Ofgem told the BBC its regulation meant the sector “now holds around £7.5bn in assets, a significant reverse from -£1.7bn during the crisis, meaning they are now better protected against failure, and the impact this has on customer’s bills”.

As energy bills surged, there were questions over bumper dividends to shareholders, and O’Shea’s own salary and bonuses which hit £8.2m in 2023.

“Investors invest and they want a return,” he says. “People don’t put money in the bank and say, ‘it’s ok, don’t give me any interest’ and investors don’t buy shares and say, ‘it’s ok, don’t give me any return’.”

Those dividends, O’Shea argues, are not generated from British Gas customers, and are as a result of other parts of Centrica’s diversified business.

“There is very little profit that’s made in the energy retail business. You’re capped on the profit that you can make at 2.4% of your revenue,” he says.

Infocard showing Chris O'Shea; Age: 52; Family: Two daughters and a son; "last published salary: £845,000; Education: accountancy degree, Glasgow MBA, Duke, North Carolina; What he does to relax: Running and watching live music. A photo on the right shows Chris O'Shea with a beard and moustache that tips up at the ends.

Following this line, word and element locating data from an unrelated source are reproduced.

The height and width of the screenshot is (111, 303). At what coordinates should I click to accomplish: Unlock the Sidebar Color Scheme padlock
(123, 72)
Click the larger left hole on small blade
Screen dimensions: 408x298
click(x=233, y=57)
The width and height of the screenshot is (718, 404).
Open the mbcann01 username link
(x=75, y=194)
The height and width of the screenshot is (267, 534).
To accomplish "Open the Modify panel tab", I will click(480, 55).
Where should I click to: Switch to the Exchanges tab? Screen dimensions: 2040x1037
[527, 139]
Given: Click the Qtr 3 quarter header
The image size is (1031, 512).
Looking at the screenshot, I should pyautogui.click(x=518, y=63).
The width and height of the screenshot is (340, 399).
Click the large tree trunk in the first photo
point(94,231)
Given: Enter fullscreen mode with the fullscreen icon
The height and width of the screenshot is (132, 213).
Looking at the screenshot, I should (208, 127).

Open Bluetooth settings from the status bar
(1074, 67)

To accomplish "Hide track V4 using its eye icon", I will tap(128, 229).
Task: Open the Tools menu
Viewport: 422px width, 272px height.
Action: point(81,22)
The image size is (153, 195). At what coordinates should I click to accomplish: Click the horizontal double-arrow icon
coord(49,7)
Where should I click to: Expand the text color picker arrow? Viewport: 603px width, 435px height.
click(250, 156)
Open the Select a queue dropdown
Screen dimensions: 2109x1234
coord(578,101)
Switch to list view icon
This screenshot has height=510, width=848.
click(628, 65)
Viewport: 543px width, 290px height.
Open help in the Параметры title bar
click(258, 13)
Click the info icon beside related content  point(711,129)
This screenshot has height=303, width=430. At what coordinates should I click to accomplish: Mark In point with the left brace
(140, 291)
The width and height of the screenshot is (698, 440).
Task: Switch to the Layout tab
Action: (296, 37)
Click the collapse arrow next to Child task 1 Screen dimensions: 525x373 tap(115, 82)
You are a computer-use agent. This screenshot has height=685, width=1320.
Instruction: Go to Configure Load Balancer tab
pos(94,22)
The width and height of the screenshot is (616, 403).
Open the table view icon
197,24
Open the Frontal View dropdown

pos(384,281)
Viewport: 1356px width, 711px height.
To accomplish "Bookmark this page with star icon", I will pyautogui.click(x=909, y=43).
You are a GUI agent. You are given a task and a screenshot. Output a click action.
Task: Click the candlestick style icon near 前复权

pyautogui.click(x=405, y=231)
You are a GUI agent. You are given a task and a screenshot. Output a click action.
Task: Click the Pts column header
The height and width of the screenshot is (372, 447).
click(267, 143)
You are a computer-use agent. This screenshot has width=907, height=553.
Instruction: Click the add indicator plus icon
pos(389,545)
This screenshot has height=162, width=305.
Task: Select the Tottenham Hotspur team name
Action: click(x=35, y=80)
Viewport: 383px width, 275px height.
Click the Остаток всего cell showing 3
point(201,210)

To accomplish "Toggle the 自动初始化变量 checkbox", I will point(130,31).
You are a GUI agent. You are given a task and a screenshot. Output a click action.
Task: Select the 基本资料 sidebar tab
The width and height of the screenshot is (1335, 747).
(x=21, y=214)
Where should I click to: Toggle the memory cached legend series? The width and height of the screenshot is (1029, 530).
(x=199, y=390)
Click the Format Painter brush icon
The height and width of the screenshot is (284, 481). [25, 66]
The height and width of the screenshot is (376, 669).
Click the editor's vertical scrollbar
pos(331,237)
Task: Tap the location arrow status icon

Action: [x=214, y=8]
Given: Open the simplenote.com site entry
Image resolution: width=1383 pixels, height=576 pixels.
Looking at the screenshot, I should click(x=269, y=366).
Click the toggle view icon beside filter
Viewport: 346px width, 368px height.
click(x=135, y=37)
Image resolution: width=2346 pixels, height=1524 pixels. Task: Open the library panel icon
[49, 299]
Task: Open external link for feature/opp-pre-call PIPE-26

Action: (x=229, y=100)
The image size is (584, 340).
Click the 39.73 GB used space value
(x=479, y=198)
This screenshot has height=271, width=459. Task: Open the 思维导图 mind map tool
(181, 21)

The 52-year-old faced a huge public backlash after it emerged that debt agents working for British Gas were breaking into people’s homes to fit prepayment meters.

“We are not doing that at the moment,” he says when asked if this has resumed.

But he argues the regulator Ofgem needs to tell firms how to act when people don’t pay and how to find out who cannot pay and who refuses to.

“My heart goes out to those people who can’t pay, but those people who choose not to pay are freeloaders and we have to find a way to differentiate and go after the people who choose not to pay, and to remove the distress from people who are unable to pay,” he adds.

He seems supportive of potential plans for the chancellor to announce relief for billpayers in the Budget, such as cutting the current 5% rate of VAT charged on energy.

“Anything that reduces the cost of energy, I would welcome.

“But the reality is we have got to pay for it in some way,” he warns.